The order of the elements in the lattice is different from other MC codes, e.g., Serpent. The lattice is written in the style WYSIWYG: What You See Is What You Get.

  • rootUniverse: top level universe of geometry

    • border: id of the boundary surface for the whole geometry

    • fill: inside filling, as a material name or a universe (u<id>)

Example:

root { id 1000; type rootUniverse; border 10; fill u<1>; }

Visualiser

To plot a geometry, the keyword viz must be present in the input file:

viz {
<name1> { type <vizType>; *keywords* }
<name2> { type <vizType>; *keywords* }
}

The possible types of files that the geometry is plotted in are:

vtk

  • corner: (x y z) array with the corner of the geometry [cm]

  • width: (x y z) array with the width of the mesh in each direction [cm]

  • vox: (x y z) array with the number of voxels requested in each direction

  • what (optional, default = material): defines what is highlighted in the plot; options are material and uniqueID, where uniqueID highlights unique cell IDs

Example:

plotVTK { type vtk; corner (10.0 6.0 2.0); width (20.0 12.0 4.0); vox (4000 120 400); what uniqueID; }

bmp

  • centre: (x y z) array with the coordinates of the center of the plot [cm]

  • axis: x, y or z, it’s the axis normal to the 2D plot

  • width (optional, default = whole geometry): (y z), (x z) or (x y) array with the width of the geometry plotted in each direction [cm]

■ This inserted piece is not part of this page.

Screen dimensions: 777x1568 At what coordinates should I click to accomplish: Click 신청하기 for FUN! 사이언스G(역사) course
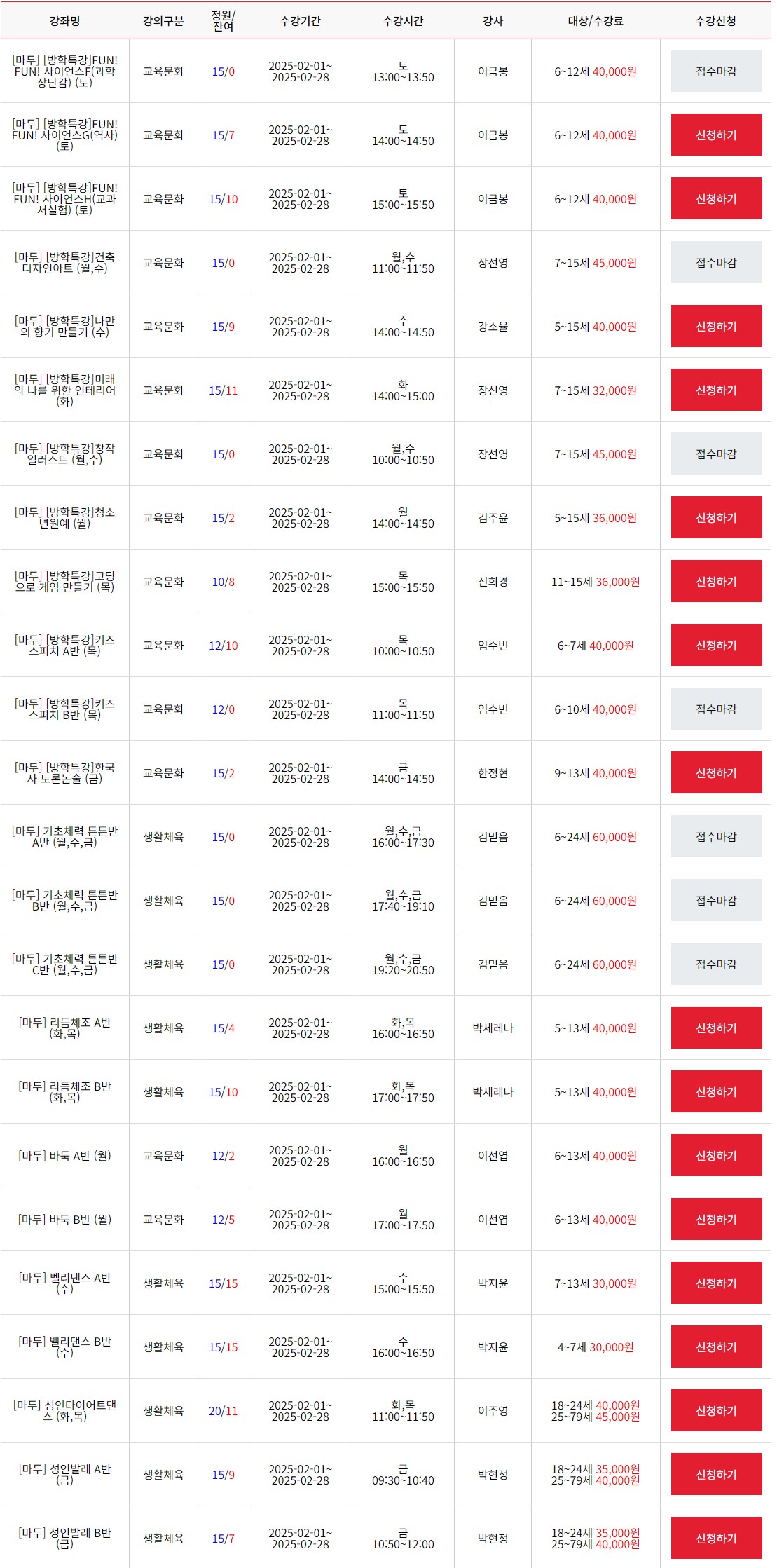pos(716,135)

  • res: (y z), (x z) or (x y) array with the resolution of the mesh in each direction

  • output: name of the output file, with extension .bmp

  • what (optional, default = material): defines what is highlighted in the plot; options are material and uniqueID, where uniqueID highlights unique cell IDs

  • offset (optional, default = random) An integer (positive or negative) that shifts the sequence of colours assigned to materials. Allows to change colours from the default sequence in a parametric way.

Example:

plotBMP { type bmp; axis z; centre (0.0 0.0 0.0); width (50 10); res (1000 200); output geomZ; what material; }

Note

SCONE can be run to visualise geometry without actually doing transport, by including --plot when running the application. In this case the visualiser has to be included in the file.

Nuclear Data

SCONE can be used with both continuous energy data and multi-group data. The type of data used must be specified in the physicsPackage options, as well as in the collisionOperator options. As for nuclear data, the input files has to look like:

nuclearData {
handles { <Nuclear data handles definition> }
materials { <Materials definition> }
}

The handles definition is structured as the following:

handles {
<handleName1> { type <databaseType>; *keywords* }
<handleName2> { type <databaseType>; *keywords* }
}

The name of a handle has to be the same as defined in a physicsPackage under the keyword XSdata.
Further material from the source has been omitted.